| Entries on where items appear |
===============

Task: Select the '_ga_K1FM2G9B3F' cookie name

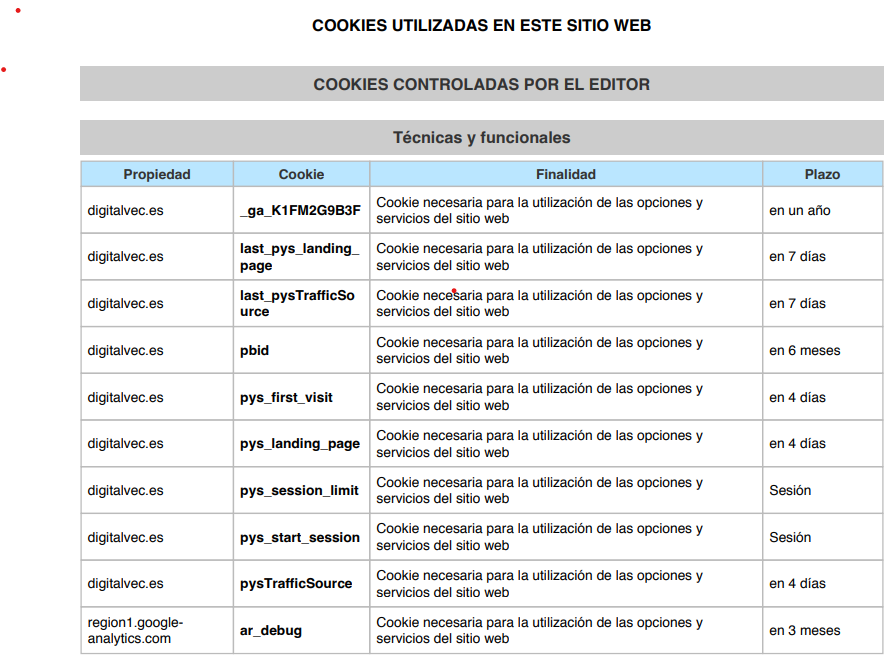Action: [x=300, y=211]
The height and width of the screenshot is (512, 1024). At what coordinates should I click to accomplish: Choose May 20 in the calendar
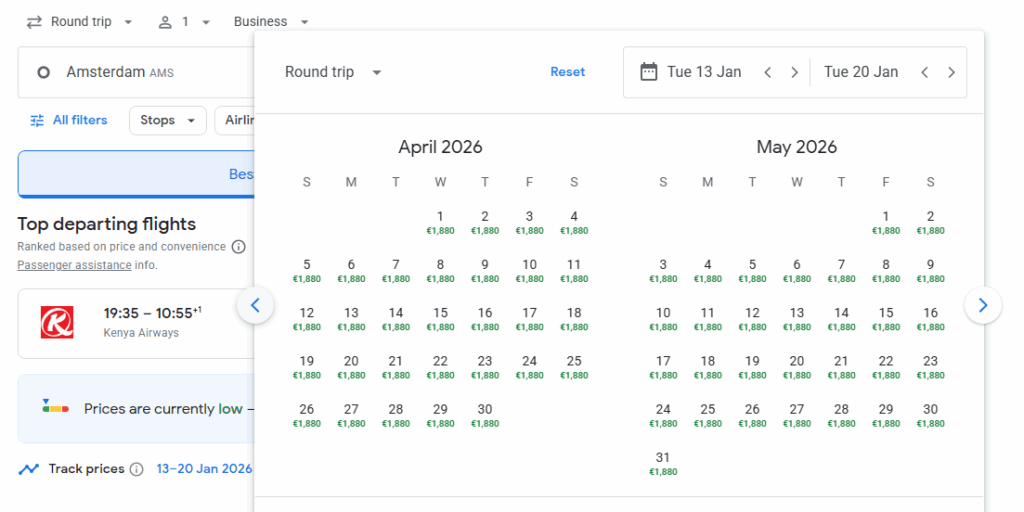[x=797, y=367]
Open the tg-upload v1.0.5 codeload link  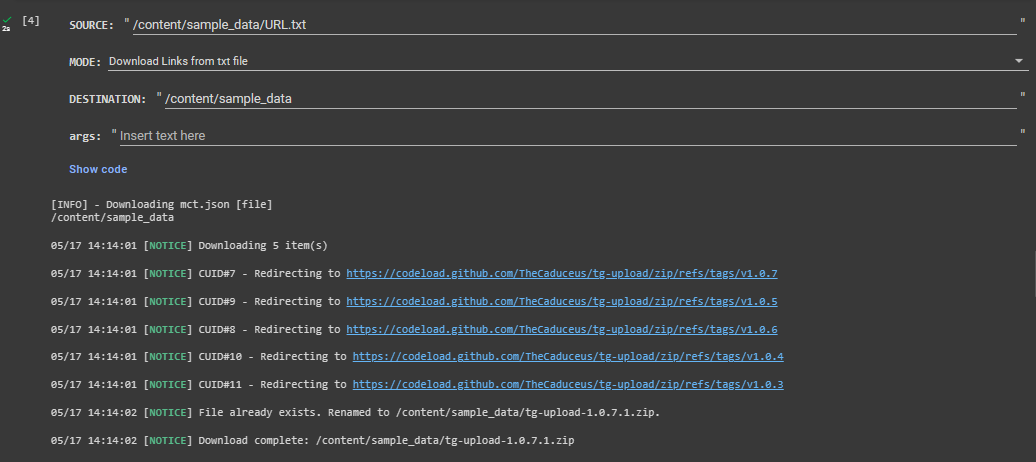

===============

| Set task |
Write out all the rows above again, swapping "calendar" for "date picker" and keeping everything else the same. Omit the pictures.

| Reply |
Task: Select the '_ga_K1FM2G9B3F' cookie name

Action: [x=300, y=211]
The height and width of the screenshot is (512, 1024). At what coordinates should I click to accomplish: Choose May 20 in the date picker
[x=797, y=367]
Open the tg-upload v1.0.5 codeload link  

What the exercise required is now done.